This, in the next video,

we'll see another examples of conjugate priors.

Well, before we continue, we need to learn some new distributions.

And what we will learn now is called a gamma distribution.

Its probability density function is given as follows.

It is parameterized by two parameters, a and b.

Those are assumed to be positive.

Gamma is also assumed to be positive.

That is, the gamma distribution is a distribution over positive axis.

It's probability density function plot look as follows.

So, you can see, it can be either a unimodal distribution,

or can be a exponential decaying one depending on which parameters we will choose.

Its functional form is gamma to the power of a minus one,

times the exponent of minus b gamma.

For some parameters, the first term is increasing function,

the second term is decreasing function.

We can model the unimodal of distribution.

Then the this constant looks as b to the power of a over gamma function of a.

The gamma function is a smooth extension of a factorial.

That is, the gamma at point n equals to the n minus one factorial.

For example, gamma of five equals to 24.

Its statistics are given as follows,

the mean value equals to a/b.

The mode is a-1/b,

and the variance is a/b squared.

Let's see example how we can apply the gamma distribution to model real things.

Imagine that you run everyday.

You run somewhere around five kilometers.

However, some days you are bit more active.

Some days you are bit tired and so,

you can run 100 meters more or 100 meters less.

This means that the expected value of the distance that you run is

five kilometers and the variance is 0.1-1 kilometer squared.

So, we can model these as your run variable that has a gamma distribution.

We could also use a normal distribution, however,

it would imply that you can run a negative distance, which is impossible.

We can plug in those values into the formulas

for the mean and the variance and find out that a should be

equal to 2,500 and b should be equal to 500 and for density would look like this.

The gamma distribution is actually conjugate to be normal with respect to the precision.

I haven't defined precision yet so let's do that now.

The precision is inverse of the variance.

For example, here are the blue curve has high precision that

these you can easily predict where these samples would be.
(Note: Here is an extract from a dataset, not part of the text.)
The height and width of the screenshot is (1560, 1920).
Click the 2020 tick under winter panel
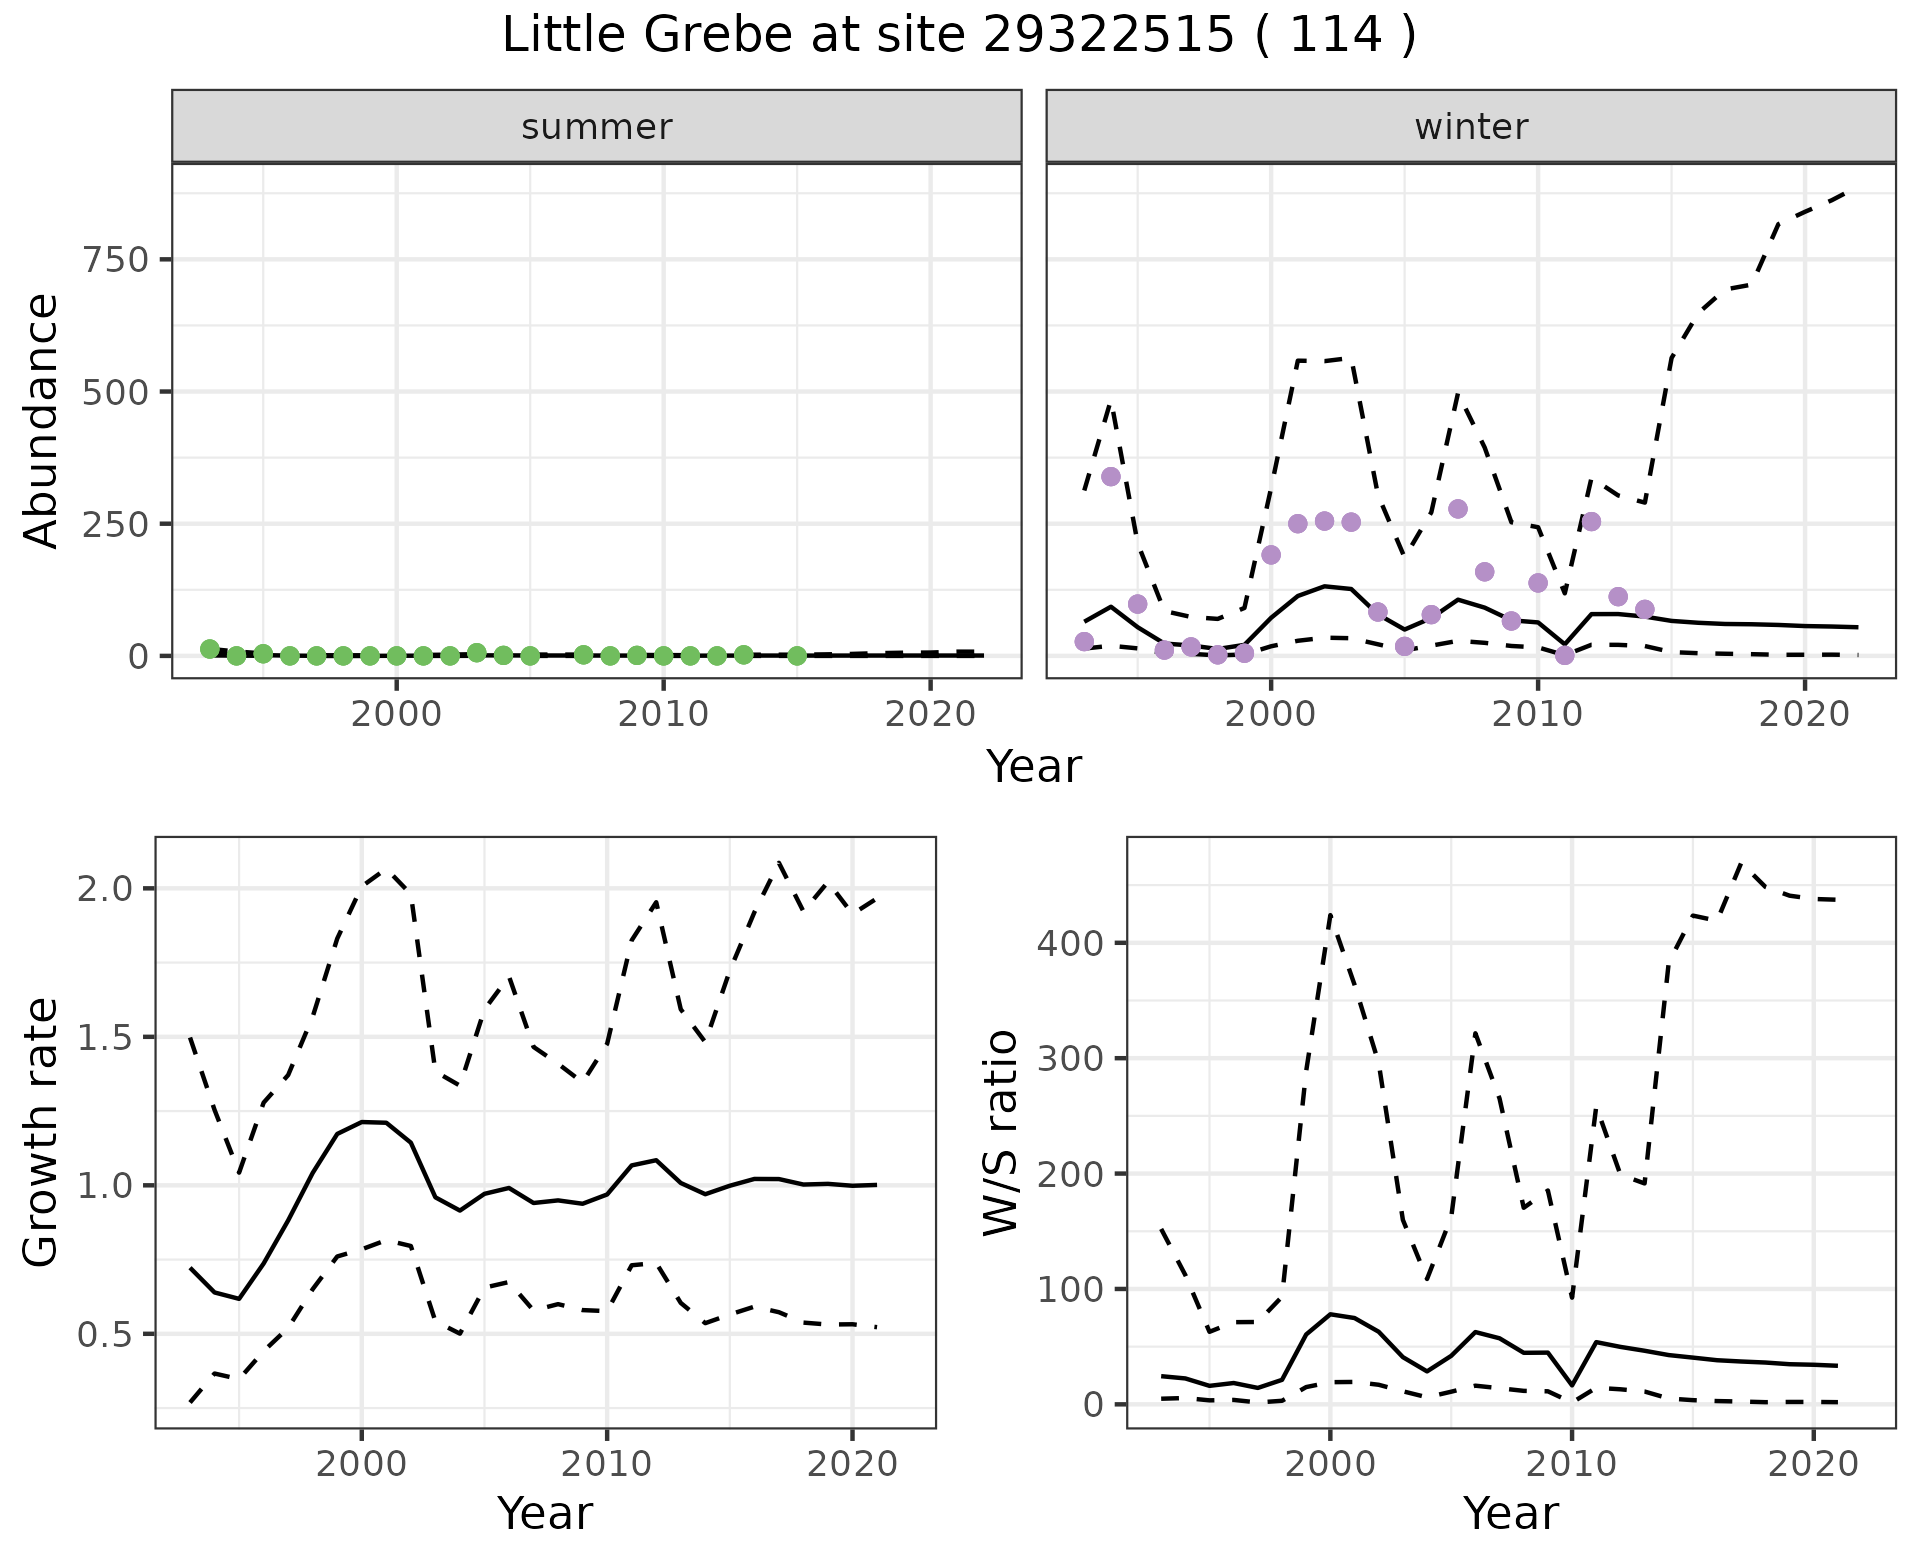point(1804,715)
However, it has a low variance and

the green line would have high variance and low precision.

Here's the probability density function of a normal distribution.
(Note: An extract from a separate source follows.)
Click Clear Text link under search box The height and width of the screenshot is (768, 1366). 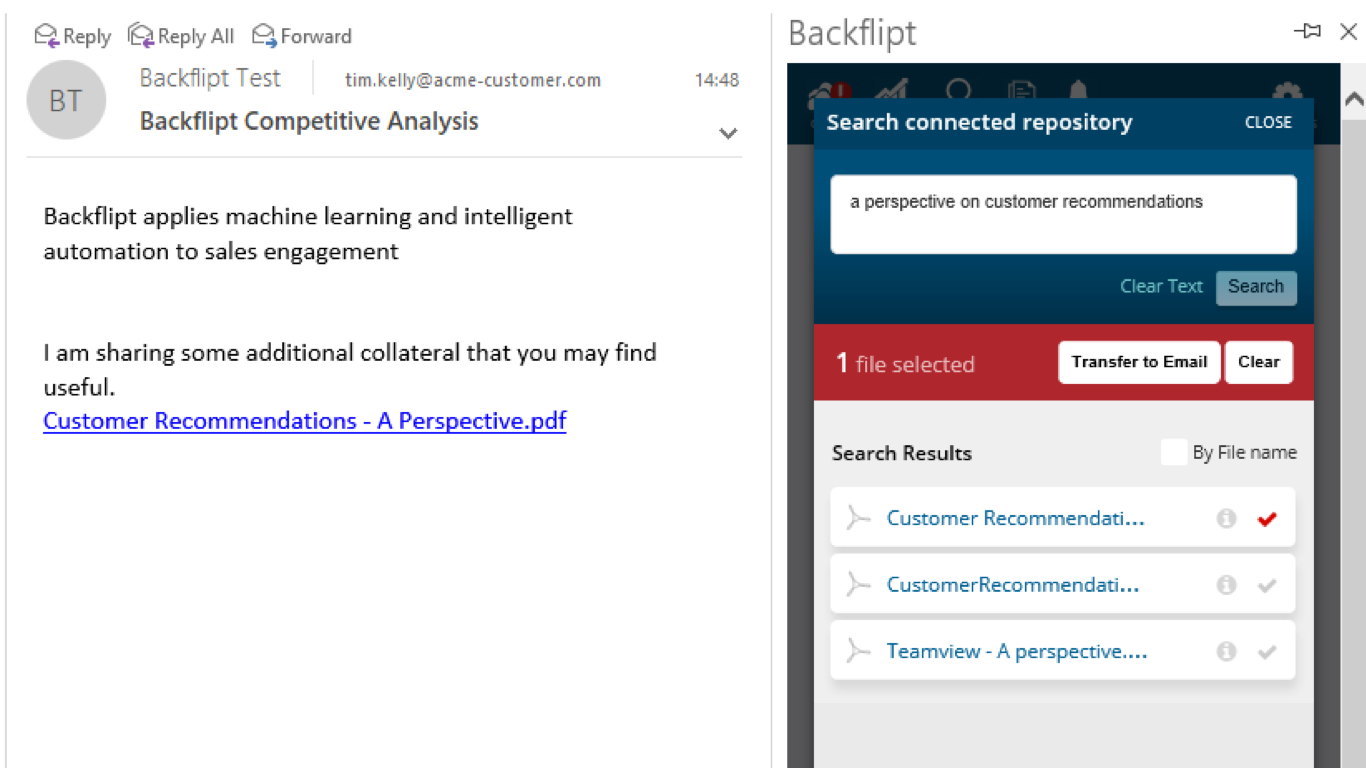pyautogui.click(x=1161, y=287)
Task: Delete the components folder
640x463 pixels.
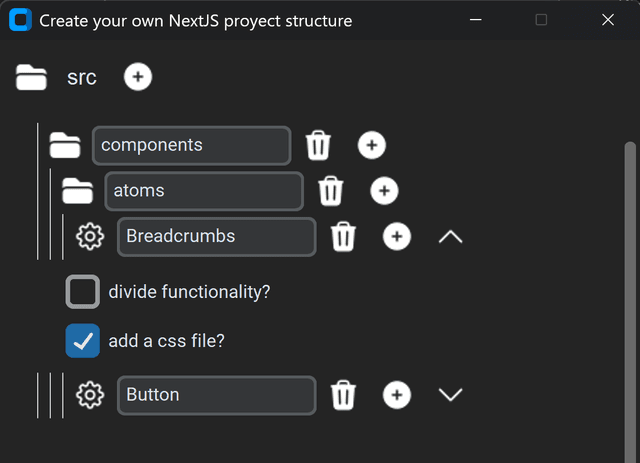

If we replace the variance with the inverse of that precision,

we'll get the following formula.

Now, we asked ourselves,

what is the conjugate prior with respect to the precision?

Here's our formula again.

If we drop all the constants that do not depend on gamma,

we'll get the following function.

Let's try to find the conjugate distribution in the following way.

It would be proportional to gamma power 1/2 times the exponent of minus b gamma.

What if four cannot?

What do you expect.?

All right. Let's check it out.

Here's our basic formula.

Again, we can drop the denominator since it does

not depend on the parameters and we'll get the form functional form.
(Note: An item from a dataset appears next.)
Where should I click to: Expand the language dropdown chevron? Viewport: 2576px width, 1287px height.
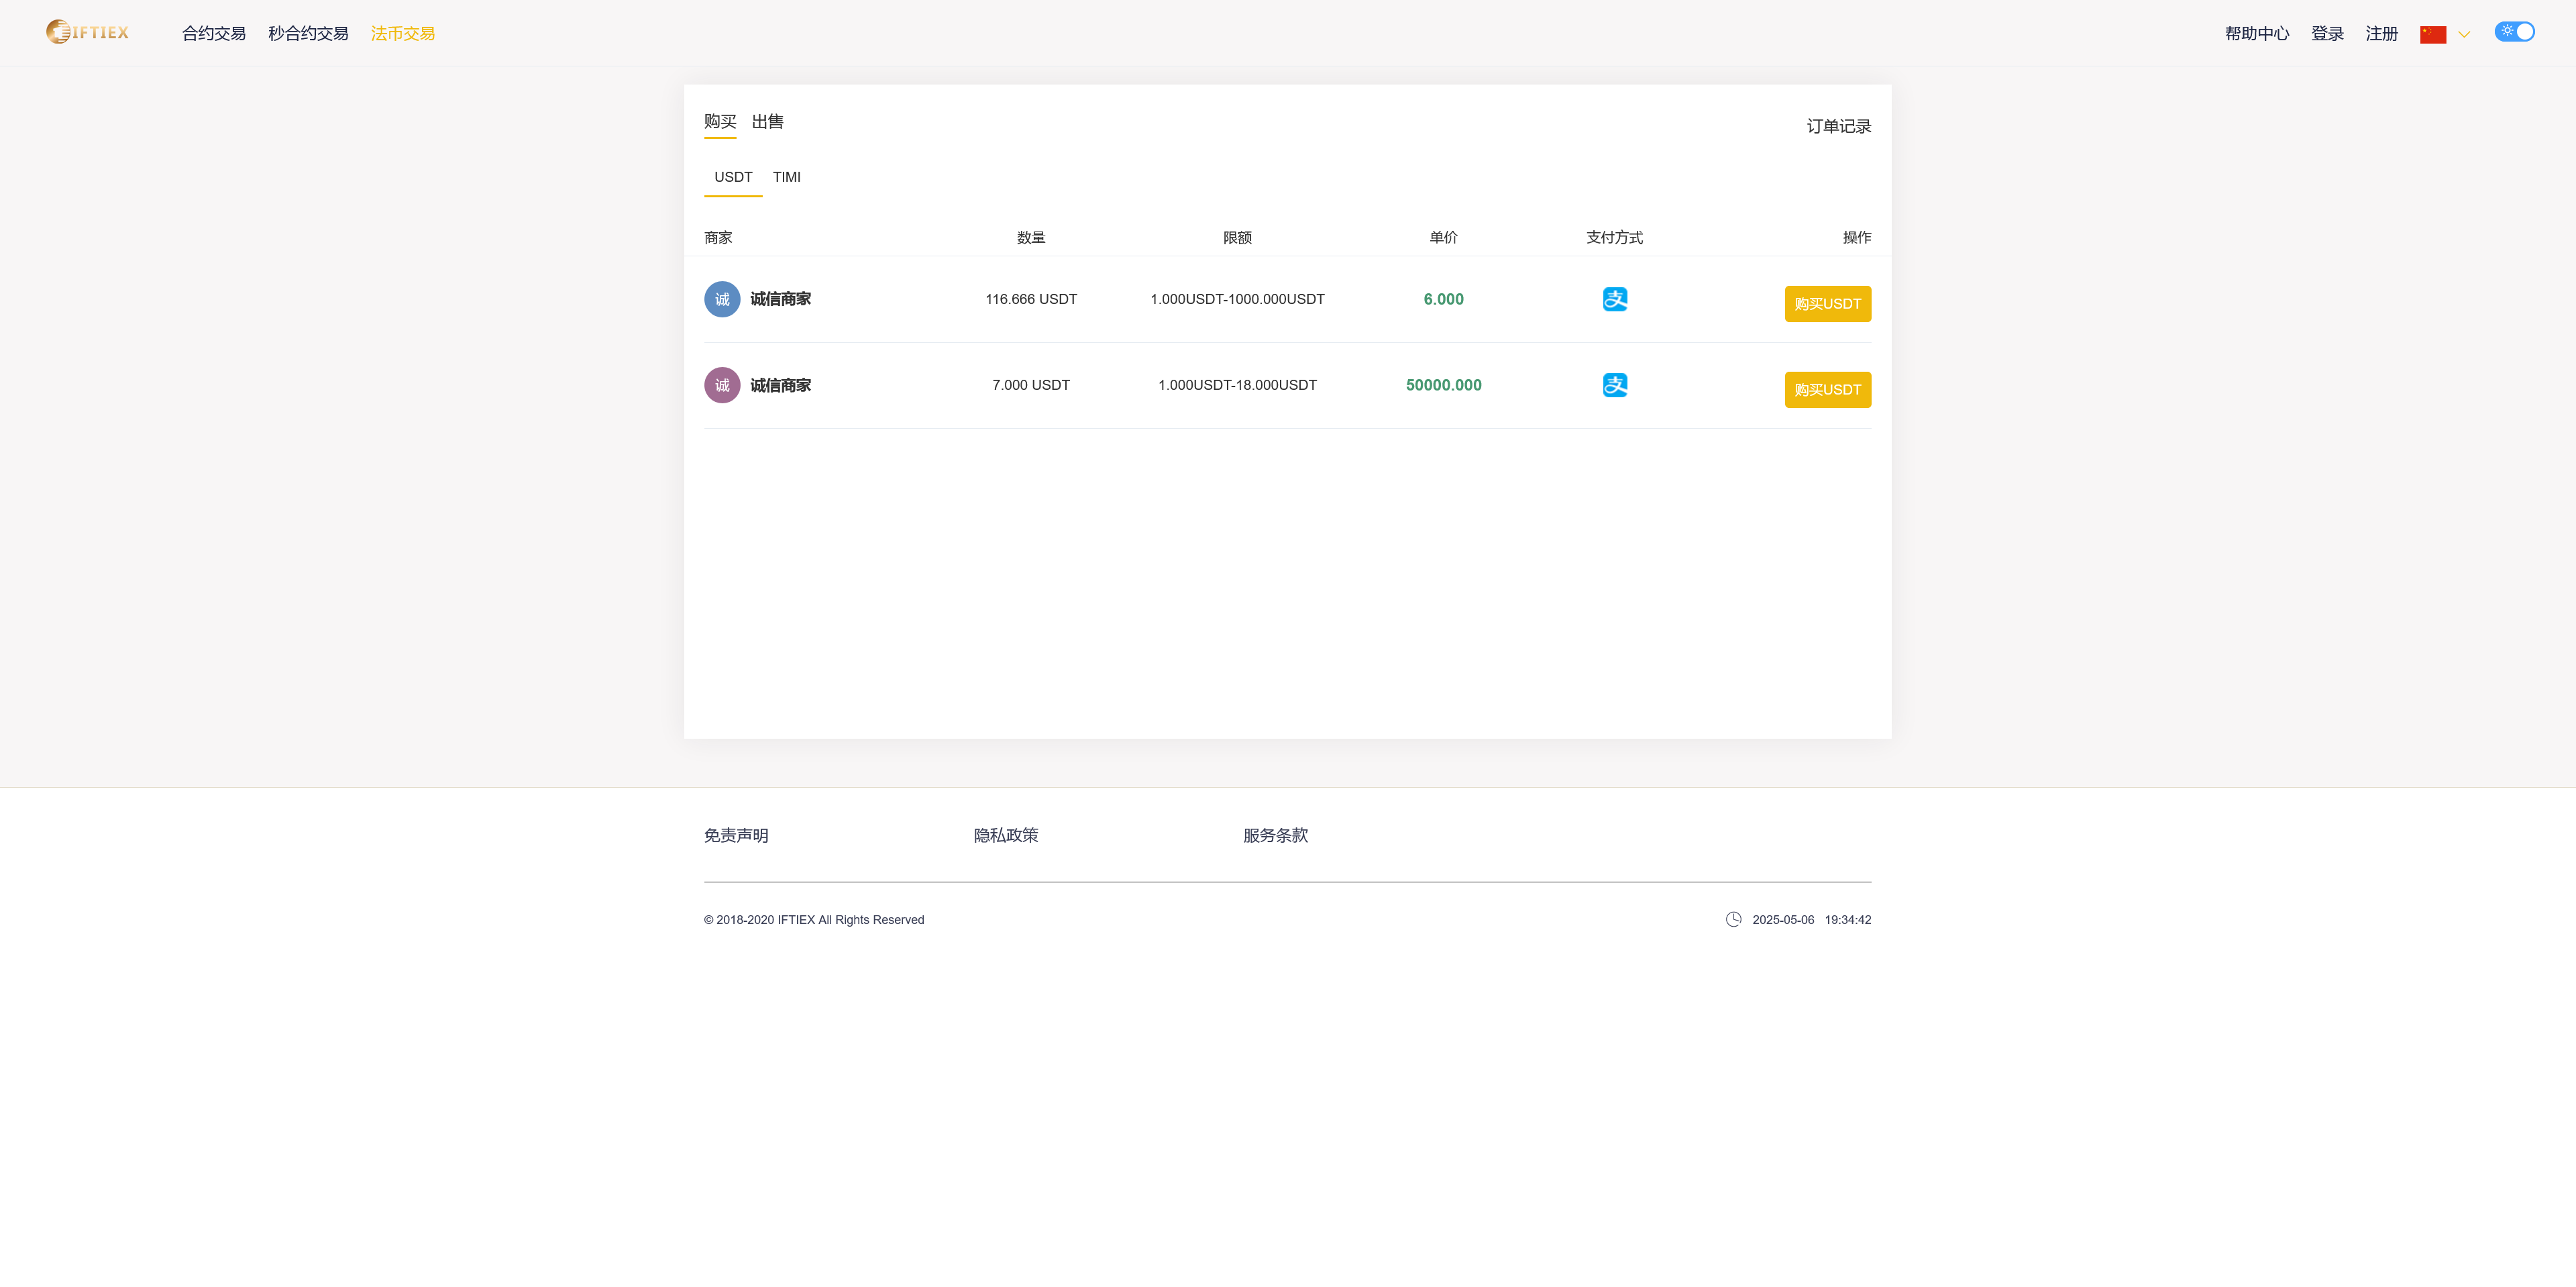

If we rearrange the terms,

we see that the gamma now has the power of 1,

which means that it doesn't lie in the same form of distributions.

They wanted, as we considered before had the power of 1/2 so this is a wrong answer.

What if we choose a gamma distribution?

That is we'll have another parameter that would allow us to vary the power of the gamma.

It would look like follows.

Again, this is gamma distribution parameterized by two parameters a and b.

Well, let's try to compute the posterior.

Again, here is our prior.

Here's our posterior.

It is proportional to the likelihood times of prior.

Here is what we get if we drop all the constants.

If we rearrange the terms,

we'll get the gamma to some new power times the exponent of the minus gamma times new

constant and so we can estimate the parameters for the posterior from this form.

So the mean would be a+1/2 and the variance would be b+sum of quadratic term,

and so we avoided computing the evidence simply by choosing the conjugate prior.